5. PROTEJA O DESCANSO DELA. O sono na gestação pode ser tão monumental quando conturbado, especialmente quando o útero assume aquele aspecto redondo, volumoso e alienígena. Quando a mulher deita de costas, o bebê comprime sua coluna, os músculos das costas e todos os grandes vasos sanguíneos que passam por ali. Tudo isso pode causar dor, redução da circulação e dificuldade para dormir. Além disso, o bebê pode usar o útero como um saco de areia onde ele insiste em treinar golpes de MMA - imagine como deve ser dormir tomando socos e pontapés na barriga pelo lado de dentro... Para ajudar no sono de sua mulher, invista em um bom colchão e travesseiros enormes, ofereça massagens nas costas, carinho e, dependendo da animação dela, alguns orgasmos.

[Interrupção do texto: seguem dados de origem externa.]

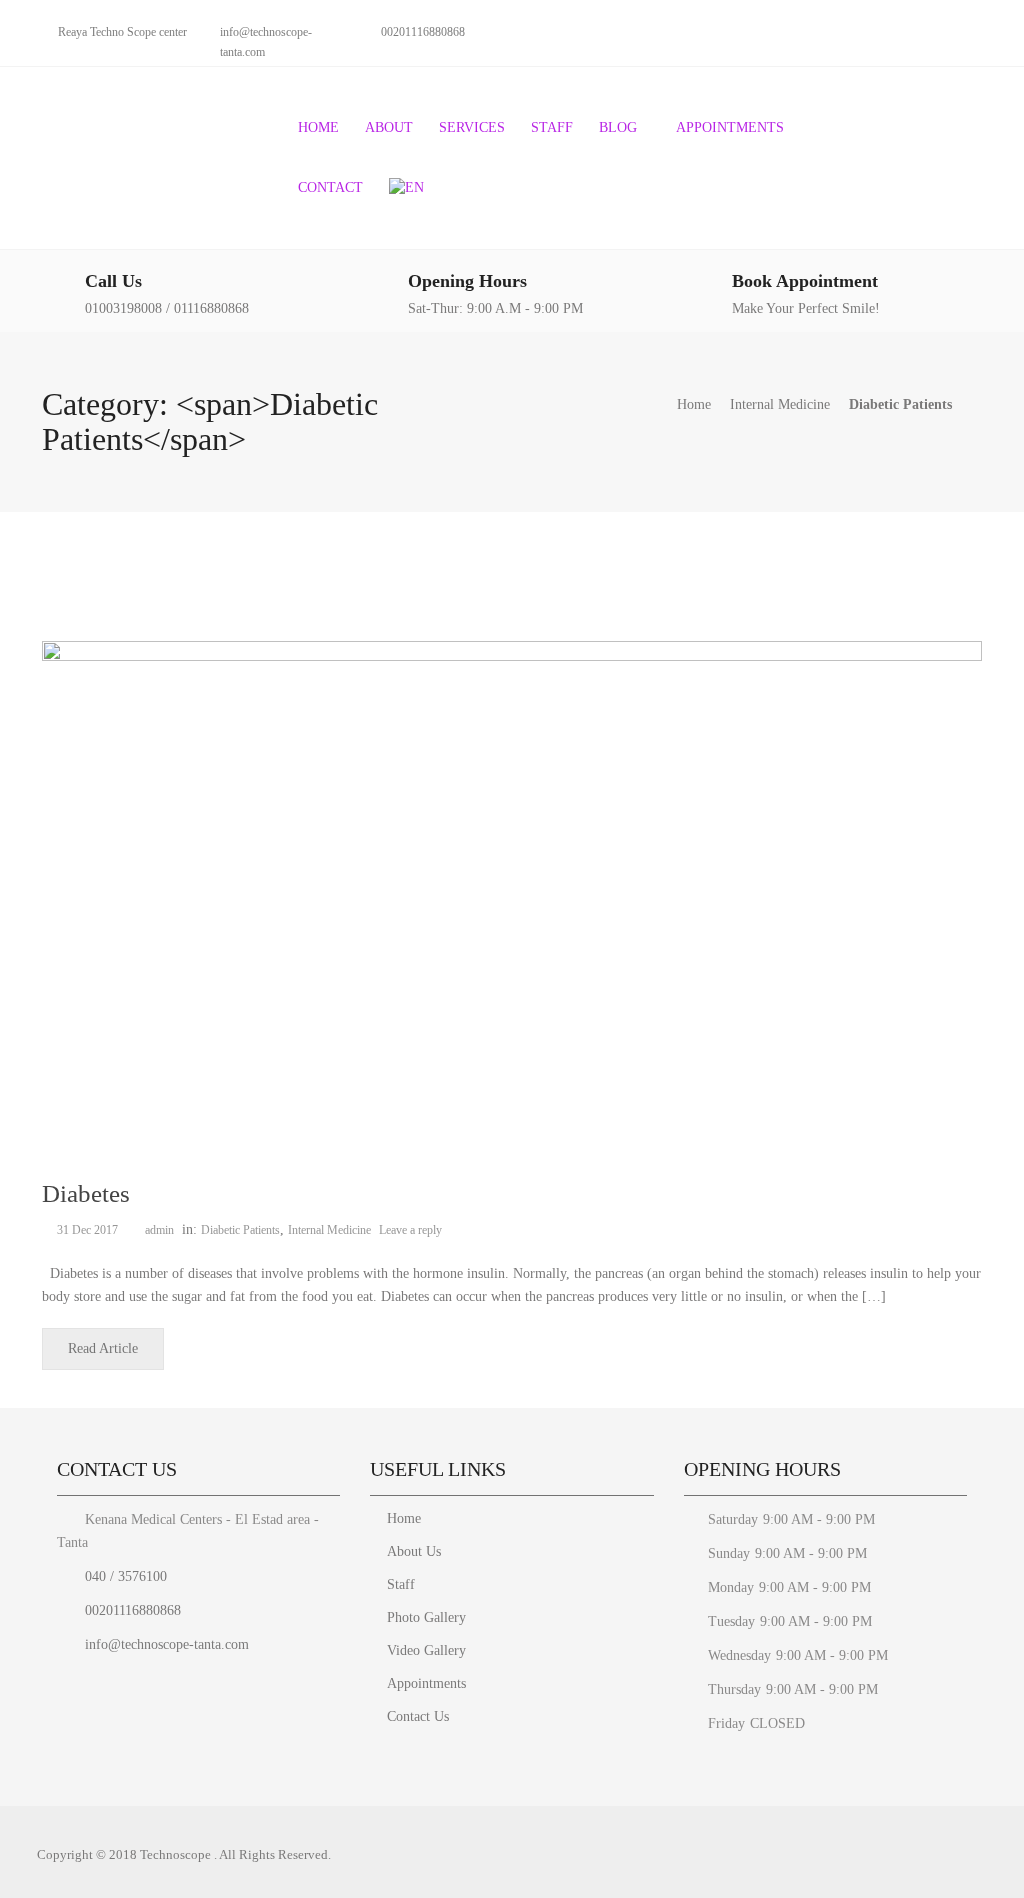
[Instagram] (974, 31)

6. SEJA PACIENTE. As variações hormonais são um saco. Um dia ela se sente fantástica, afetuosa e sexy. Dois minutos depois, está chorosa ou quer arrancar a sua cabeça do corpo. A libido dela também entrará numa montanha russa, tendendo a desaparecer no primeiro trimestre, aumentar no segundo e então diminuir novamente no terceiro. Paciência, amigo. Paciência.

7. CONHEÇA SUA NOVA AMIGA: A BEXIGA. Como uma gangue do MST, o bebê vai se assentando e ocupando espaços na pelve da mulher a medida que cresce. A primeira vítima dessa invasão é a bexiga, que perde espaço e capacidade de armazenagem. A cada 20-30 minutos, ela sairá correndo desesperada procurando um lugar para urinar. Seja compreensivo, mantenha o caminho do banheiro livre e iluminado, e crie sempre uma rota de fuga quando derem uma saída.

8. ENGRAVIDE TAMBÉM. Não estou dizendo pra você colocar um monte de roupa debaixo da sua blusa e andar por aí com as mãos na cintura, feito um bule. A intenção é fazer você adicionar ou abandonar alguns hábitos, oferecendo apoio moral. Por exemplo: não reclame que agora vocês não poderão acampar no Kilimanjaro ou pular de asa delta juntos. Crie programas adaptados ao novo cenário.

9. NÁUSEAS E ENJÔOS. Os enjoos são, provavelmente, uma das piores partes da gravidez. Eles afetam 75% das mulheres e costumam ser mais intensos pela manhã. O mal estar em geral desaparece por da 12-15a semana de gestação, mas algumas mulheres ficam nauseadas a gravidez inteira. Ofereça alimentos leves (p.ex.: chá de menta com biscoito de água e sal), mantenha os ambientes arejados, cuide de sua própria higiene (gestantes tem um clássico problema com cheiros, então escove bem os dentes e cuidado com perfumes e desodorantes fortes) e seja flexível (adapte o cardápio ao novo paladar dela).

10. DESLUMBRE-SE COM O MILAGRE. Acima de tudo, encante-se com o fato de que vocês produziram juntos uma improbabilidade estatística. Naquela noite (ou dia), havia uma única chance em 44 bilhões para que a exata configuração de genes que resultou naquele bebê tivesse ocorrido. A codificação molecular resultante daquele evento singular obedeceu a princípios atômicos e propósitos evolutivos que você jamais será capaz de compreender plenamente. A concepção é incrível, inacreditável, absurda, surreal. E você nem precisa acreditar nela para perceber isso: basta esticar a mão cuidadosamente à noite e tocar o pequeno milagre bem ali, confortavelmente escondido nos recônditos da barriga de sua mulher.